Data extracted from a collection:
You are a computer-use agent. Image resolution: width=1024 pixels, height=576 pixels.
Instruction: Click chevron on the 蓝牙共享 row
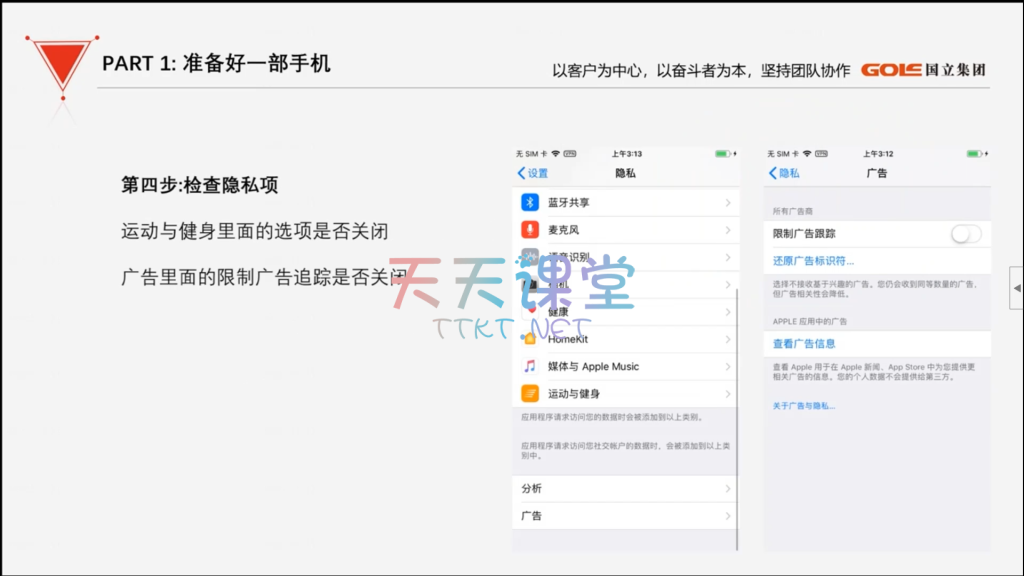[727, 203]
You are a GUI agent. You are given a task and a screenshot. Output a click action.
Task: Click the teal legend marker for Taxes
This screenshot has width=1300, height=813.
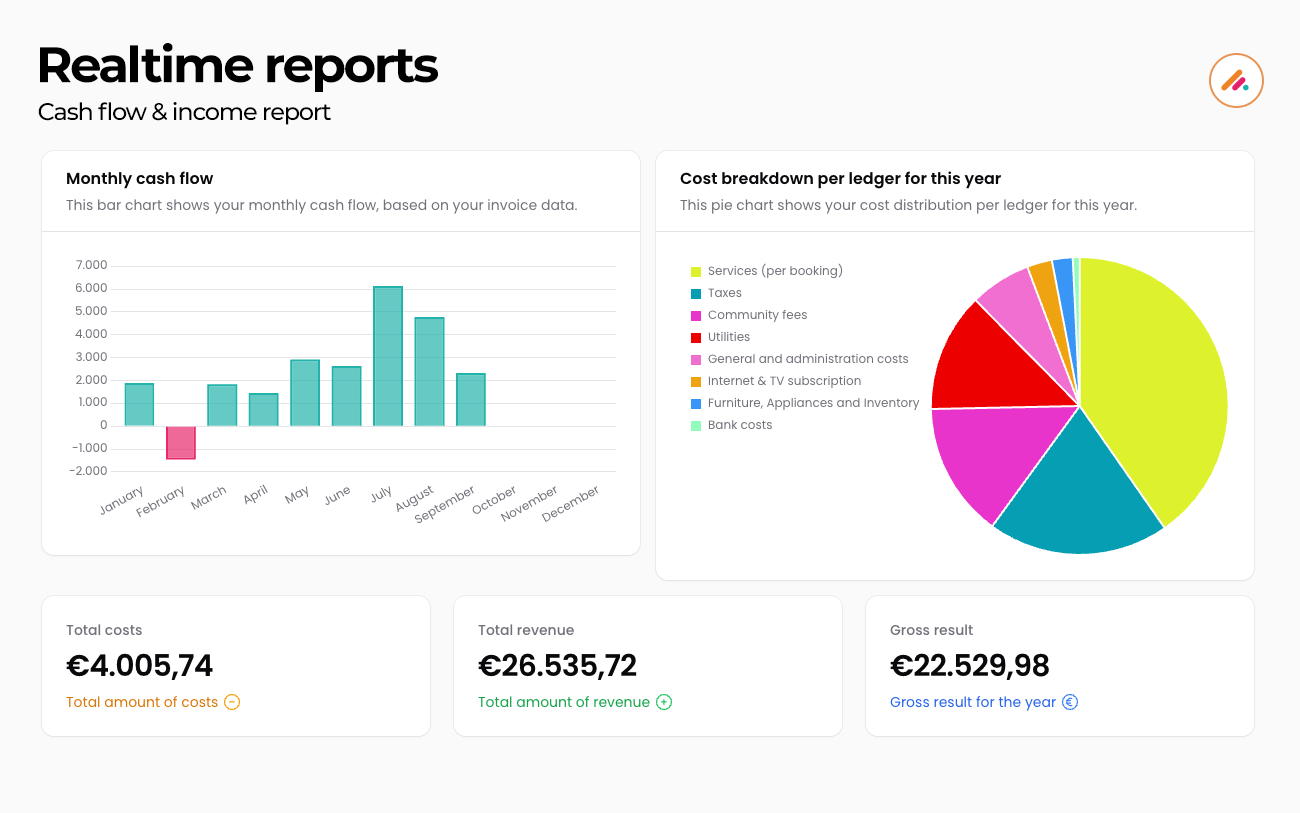tap(696, 292)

- Directions for this task -
Write out again, exactly, each line from the one containing "You are a GUI" through the last line of the entries, and omit every picture.

- Worked solution -
You are a GUI agent. You are given a task and a screenshot. Output a click action.
Task: Click the teal legend marker for Taxes
This screenshot has width=1300, height=813.
tap(696, 292)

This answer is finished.